> Stored rows
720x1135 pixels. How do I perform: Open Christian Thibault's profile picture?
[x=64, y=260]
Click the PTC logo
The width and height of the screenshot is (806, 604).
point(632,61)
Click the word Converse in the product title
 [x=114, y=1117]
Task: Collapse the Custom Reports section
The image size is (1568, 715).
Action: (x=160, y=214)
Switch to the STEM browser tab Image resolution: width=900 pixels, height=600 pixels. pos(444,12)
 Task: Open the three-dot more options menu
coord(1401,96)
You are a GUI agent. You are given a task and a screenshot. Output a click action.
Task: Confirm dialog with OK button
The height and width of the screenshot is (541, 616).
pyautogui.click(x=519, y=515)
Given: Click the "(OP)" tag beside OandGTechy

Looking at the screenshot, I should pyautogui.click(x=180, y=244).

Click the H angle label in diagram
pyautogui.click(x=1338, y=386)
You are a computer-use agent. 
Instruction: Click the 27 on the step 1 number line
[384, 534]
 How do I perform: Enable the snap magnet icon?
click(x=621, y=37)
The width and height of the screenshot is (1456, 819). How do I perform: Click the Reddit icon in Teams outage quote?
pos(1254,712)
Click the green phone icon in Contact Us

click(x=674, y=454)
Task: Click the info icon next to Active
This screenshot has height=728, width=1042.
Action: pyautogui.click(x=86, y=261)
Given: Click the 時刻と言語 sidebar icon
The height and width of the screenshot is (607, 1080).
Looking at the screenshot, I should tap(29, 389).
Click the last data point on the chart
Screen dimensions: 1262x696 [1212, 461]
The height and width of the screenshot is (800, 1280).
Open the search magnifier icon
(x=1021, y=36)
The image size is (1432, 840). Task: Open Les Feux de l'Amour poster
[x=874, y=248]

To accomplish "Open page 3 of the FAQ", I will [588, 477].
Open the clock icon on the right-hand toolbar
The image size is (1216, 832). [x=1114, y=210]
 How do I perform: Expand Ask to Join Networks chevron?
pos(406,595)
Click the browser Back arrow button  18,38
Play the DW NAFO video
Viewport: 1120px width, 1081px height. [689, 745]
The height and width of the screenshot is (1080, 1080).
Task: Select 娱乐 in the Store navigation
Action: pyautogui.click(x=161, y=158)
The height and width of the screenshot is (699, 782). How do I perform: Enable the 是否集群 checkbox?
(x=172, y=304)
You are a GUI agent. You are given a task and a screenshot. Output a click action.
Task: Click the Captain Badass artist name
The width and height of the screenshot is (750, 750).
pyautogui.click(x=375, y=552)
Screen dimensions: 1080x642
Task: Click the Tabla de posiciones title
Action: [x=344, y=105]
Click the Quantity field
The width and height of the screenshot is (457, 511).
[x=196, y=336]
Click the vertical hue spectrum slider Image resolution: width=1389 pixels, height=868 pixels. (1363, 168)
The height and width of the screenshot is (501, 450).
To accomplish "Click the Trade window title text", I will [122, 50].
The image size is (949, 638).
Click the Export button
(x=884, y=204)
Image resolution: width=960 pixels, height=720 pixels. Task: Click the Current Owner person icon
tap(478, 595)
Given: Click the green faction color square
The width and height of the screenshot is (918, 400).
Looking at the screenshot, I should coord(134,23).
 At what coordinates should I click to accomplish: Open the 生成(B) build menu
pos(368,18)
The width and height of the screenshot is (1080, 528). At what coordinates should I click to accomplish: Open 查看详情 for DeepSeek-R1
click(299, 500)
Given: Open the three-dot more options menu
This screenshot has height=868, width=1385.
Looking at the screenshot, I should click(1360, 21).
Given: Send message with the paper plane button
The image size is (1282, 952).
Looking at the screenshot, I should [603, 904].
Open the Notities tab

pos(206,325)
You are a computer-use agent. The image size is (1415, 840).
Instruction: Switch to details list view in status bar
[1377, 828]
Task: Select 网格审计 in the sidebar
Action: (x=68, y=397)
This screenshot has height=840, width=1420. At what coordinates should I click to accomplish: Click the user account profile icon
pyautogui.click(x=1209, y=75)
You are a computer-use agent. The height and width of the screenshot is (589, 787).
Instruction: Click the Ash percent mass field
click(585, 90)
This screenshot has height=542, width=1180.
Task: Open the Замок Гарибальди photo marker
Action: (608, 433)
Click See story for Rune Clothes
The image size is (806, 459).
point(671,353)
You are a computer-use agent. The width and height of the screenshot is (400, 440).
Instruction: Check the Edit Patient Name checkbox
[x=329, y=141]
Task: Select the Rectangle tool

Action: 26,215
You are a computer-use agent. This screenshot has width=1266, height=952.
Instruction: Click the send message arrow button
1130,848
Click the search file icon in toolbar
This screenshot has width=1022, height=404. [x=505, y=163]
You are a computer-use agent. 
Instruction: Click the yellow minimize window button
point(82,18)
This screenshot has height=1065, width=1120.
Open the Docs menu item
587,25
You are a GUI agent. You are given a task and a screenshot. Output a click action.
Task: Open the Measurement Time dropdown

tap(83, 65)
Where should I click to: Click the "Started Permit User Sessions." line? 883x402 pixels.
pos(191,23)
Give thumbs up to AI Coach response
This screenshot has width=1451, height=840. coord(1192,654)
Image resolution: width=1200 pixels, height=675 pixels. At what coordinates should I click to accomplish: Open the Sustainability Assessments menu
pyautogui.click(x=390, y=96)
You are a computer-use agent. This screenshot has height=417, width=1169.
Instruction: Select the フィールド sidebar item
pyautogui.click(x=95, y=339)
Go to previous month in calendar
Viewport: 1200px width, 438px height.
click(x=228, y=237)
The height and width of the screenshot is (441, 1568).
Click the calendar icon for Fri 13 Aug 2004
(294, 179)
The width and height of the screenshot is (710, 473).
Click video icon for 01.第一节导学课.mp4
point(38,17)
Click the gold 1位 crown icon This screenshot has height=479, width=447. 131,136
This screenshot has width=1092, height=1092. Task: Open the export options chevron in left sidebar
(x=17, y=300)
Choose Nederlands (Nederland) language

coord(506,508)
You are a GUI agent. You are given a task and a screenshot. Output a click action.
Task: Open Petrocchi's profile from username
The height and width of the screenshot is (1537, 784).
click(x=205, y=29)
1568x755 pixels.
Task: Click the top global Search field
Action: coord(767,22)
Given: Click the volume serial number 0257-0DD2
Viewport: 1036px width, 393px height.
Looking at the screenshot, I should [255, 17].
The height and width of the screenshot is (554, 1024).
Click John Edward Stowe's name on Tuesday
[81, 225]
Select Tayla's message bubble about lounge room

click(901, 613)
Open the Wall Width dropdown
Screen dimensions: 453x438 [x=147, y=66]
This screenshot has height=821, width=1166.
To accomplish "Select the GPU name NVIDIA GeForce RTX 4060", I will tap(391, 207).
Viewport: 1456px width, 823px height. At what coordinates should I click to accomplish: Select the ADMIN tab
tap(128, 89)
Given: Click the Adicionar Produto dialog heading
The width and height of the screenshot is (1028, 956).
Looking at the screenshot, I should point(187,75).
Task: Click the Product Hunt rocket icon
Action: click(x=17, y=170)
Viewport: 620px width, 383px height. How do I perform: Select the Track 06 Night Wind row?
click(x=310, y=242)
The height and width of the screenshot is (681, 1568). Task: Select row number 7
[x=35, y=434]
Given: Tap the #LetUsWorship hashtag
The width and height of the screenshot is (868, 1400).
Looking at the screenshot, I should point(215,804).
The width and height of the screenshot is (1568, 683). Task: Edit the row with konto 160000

> Written task
Copy all of the data above line for line, without changing anything.

> Completed exercise
720x1135 pixels. How do I perform: Open Christian Thibault's profile picture?
[x=64, y=260]
Click the PTC logo
The width and height of the screenshot is (806, 604).
point(632,61)
Click the word Converse in the product title
 [x=114, y=1117]
Task: Collapse the Custom Reports section
The image size is (1568, 715).
Action: (x=160, y=214)
Switch to the STEM browser tab Image resolution: width=900 pixels, height=600 pixels. pos(444,12)
 Task: Open the three-dot more options menu
coord(1401,96)
You are a GUI agent. You are given a task and a screenshot. Output a click action.
Task: Confirm dialog with OK button
The height and width of the screenshot is (541, 616).
pyautogui.click(x=519, y=515)
Given: Click the "(OP)" tag beside OandGTechy

Looking at the screenshot, I should pyautogui.click(x=180, y=244).

Click the H angle label in diagram
pyautogui.click(x=1338, y=386)
You are a computer-use agent. 
Instruction: Click the 27 on the step 1 number line
[384, 534]
 How do I perform: Enable the snap magnet icon?
click(x=621, y=37)
The width and height of the screenshot is (1456, 819). How do I perform: Click the Reddit icon in Teams outage quote?
pos(1254,712)
Click the green phone icon in Contact Us

click(x=674, y=454)
Task: Click the info icon next to Active
This screenshot has height=728, width=1042.
Action: pyautogui.click(x=86, y=261)
Given: Click the 時刻と言語 sidebar icon
The height and width of the screenshot is (607, 1080).
Looking at the screenshot, I should tap(29, 389).
Click the last data point on the chart
Screen dimensions: 1262x696 [1212, 461]
The height and width of the screenshot is (800, 1280).
Open the search magnifier icon
(x=1021, y=36)
The image size is (1432, 840). Task: Open Les Feux de l'Amour poster
[x=874, y=248]

To accomplish "Open page 3 of the FAQ", I will [588, 477].
Open the clock icon on the right-hand toolbar
The image size is (1216, 832). [x=1114, y=210]
 How do I perform: Expand Ask to Join Networks chevron?
pos(406,595)
Click the browser Back arrow button  18,38
Play the DW NAFO video
Viewport: 1120px width, 1081px height. [689, 745]
The height and width of the screenshot is (1080, 1080).
Task: Select 娱乐 in the Store navigation
Action: pyautogui.click(x=161, y=158)
The height and width of the screenshot is (699, 782). How do I perform: Enable the 是否集群 checkbox?
(x=172, y=304)
You are a GUI agent. You are given a task and a screenshot. Output a click action.
Task: Click the Captain Badass artist name
The width and height of the screenshot is (750, 750).
pyautogui.click(x=375, y=552)
Screen dimensions: 1080x642
Task: Click the Tabla de posiciones title
Action: [x=344, y=105]
Click the Quantity field
The width and height of the screenshot is (457, 511).
[x=196, y=336]
Click the vertical hue spectrum slider Image resolution: width=1389 pixels, height=868 pixels. (1363, 168)
The height and width of the screenshot is (501, 450).
To accomplish "Click the Trade window title text", I will [122, 50].
The image size is (949, 638).
Click the Export button
(x=884, y=204)
Image resolution: width=960 pixels, height=720 pixels. Task: Click the Current Owner person icon
tap(478, 595)
Given: Click the green faction color square
The width and height of the screenshot is (918, 400).
Looking at the screenshot, I should coord(134,23).
 At what coordinates should I click to accomplish: Open the 生成(B) build menu
pos(368,18)
The width and height of the screenshot is (1080, 528). At what coordinates should I click to accomplish: Open 查看详情 for DeepSeek-R1
click(299, 500)
Given: Open the three-dot more options menu
This screenshot has height=868, width=1385.
Looking at the screenshot, I should click(1360, 21).
Given: Send message with the paper plane button
The image size is (1282, 952).
Looking at the screenshot, I should [603, 904].
Open the Notities tab

pos(206,325)
You are a computer-use agent. The image size is (1415, 840).
Instruction: Switch to details list view in status bar
[1377, 828]
Task: Select 网格审计 in the sidebar
Action: (x=68, y=397)
This screenshot has height=840, width=1420. At what coordinates should I click to accomplish: Click the user account profile icon
pyautogui.click(x=1209, y=75)
You are a computer-use agent. The height and width of the screenshot is (589, 787).
Instruction: Click the Ash percent mass field
click(585, 90)
This screenshot has height=542, width=1180.
Task: Open the Замок Гарибальди photo marker
Action: (608, 433)
Click See story for Rune Clothes
The image size is (806, 459).
point(671,353)
You are a computer-use agent. The width and height of the screenshot is (400, 440).
Instruction: Check the Edit Patient Name checkbox
[x=329, y=141]
Task: Select the Rectangle tool

Action: 26,215
You are a computer-use agent. This screenshot has width=1266, height=952.
Instruction: Click the send message arrow button
1130,848
Click the search file icon in toolbar
This screenshot has width=1022, height=404. [x=505, y=163]
You are a computer-use agent. 
Instruction: Click the yellow minimize window button
point(82,18)
This screenshot has height=1065, width=1120.
Open the Docs menu item
587,25
You are a GUI agent. You are given a task and a screenshot. Output a click action.
Task: Open the Measurement Time dropdown

tap(83, 65)
Where should I click to: Click the "Started Permit User Sessions." line? 883x402 pixels.
pos(191,23)
Give thumbs up to AI Coach response
This screenshot has width=1451, height=840. coord(1192,654)
Image resolution: width=1200 pixels, height=675 pixels. At what coordinates should I click to accomplish: Open the Sustainability Assessments menu
pyautogui.click(x=390, y=96)
You are a computer-use agent. This screenshot has height=417, width=1169.
Instruction: Select the フィールド sidebar item
pyautogui.click(x=95, y=339)
Go to previous month in calendar
Viewport: 1200px width, 438px height.
click(x=228, y=237)
The height and width of the screenshot is (441, 1568).
Click the calendar icon for Fri 13 Aug 2004
(294, 179)
The width and height of the screenshot is (710, 473).
Click video icon for 01.第一节导学课.mp4
point(38,17)
Click the gold 1位 crown icon This screenshot has height=479, width=447. 131,136
This screenshot has width=1092, height=1092. Task: Open the export options chevron in left sidebar
(x=17, y=300)
Choose Nederlands (Nederland) language

coord(506,508)
You are a GUI agent. You are given a task and a screenshot. Output a click action.
Task: Open Petrocchi's profile from username
The height and width of the screenshot is (1537, 784).
click(x=205, y=29)
1568x755 pixels.
Task: Click the top global Search field
Action: coord(767,22)
Given: Click the volume serial number 0257-0DD2
Viewport: 1036px width, 393px height.
Looking at the screenshot, I should [255, 17].
The height and width of the screenshot is (554, 1024).
Click John Edward Stowe's name on Tuesday
[81, 225]
Select Tayla's message bubble about lounge room

click(901, 613)
Open the Wall Width dropdown
Screen dimensions: 453x438 [x=147, y=66]
This screenshot has height=821, width=1166.
To accomplish "Select the GPU name NVIDIA GeForce RTX 4060", I will tap(391, 207).
Viewport: 1456px width, 823px height. At what coordinates should I click to accomplish: Select the ADMIN tab
tap(128, 89)
Given: Click the Adicionar Produto dialog heading
The width and height of the screenshot is (1028, 956).
Looking at the screenshot, I should point(187,75).
Task: Click the Product Hunt rocket icon
Action: click(x=17, y=170)
Viewport: 620px width, 383px height. How do I perform: Select the Track 06 Night Wind row?
click(x=310, y=242)
The height and width of the screenshot is (681, 1568). Task: Select row number 7
[x=35, y=434]
Given: Tap the #LetUsWorship hashtag
The width and height of the screenshot is (868, 1400).
Looking at the screenshot, I should point(215,804).
The width and height of the screenshot is (1568, 683). Task: Edit the row with konto 160000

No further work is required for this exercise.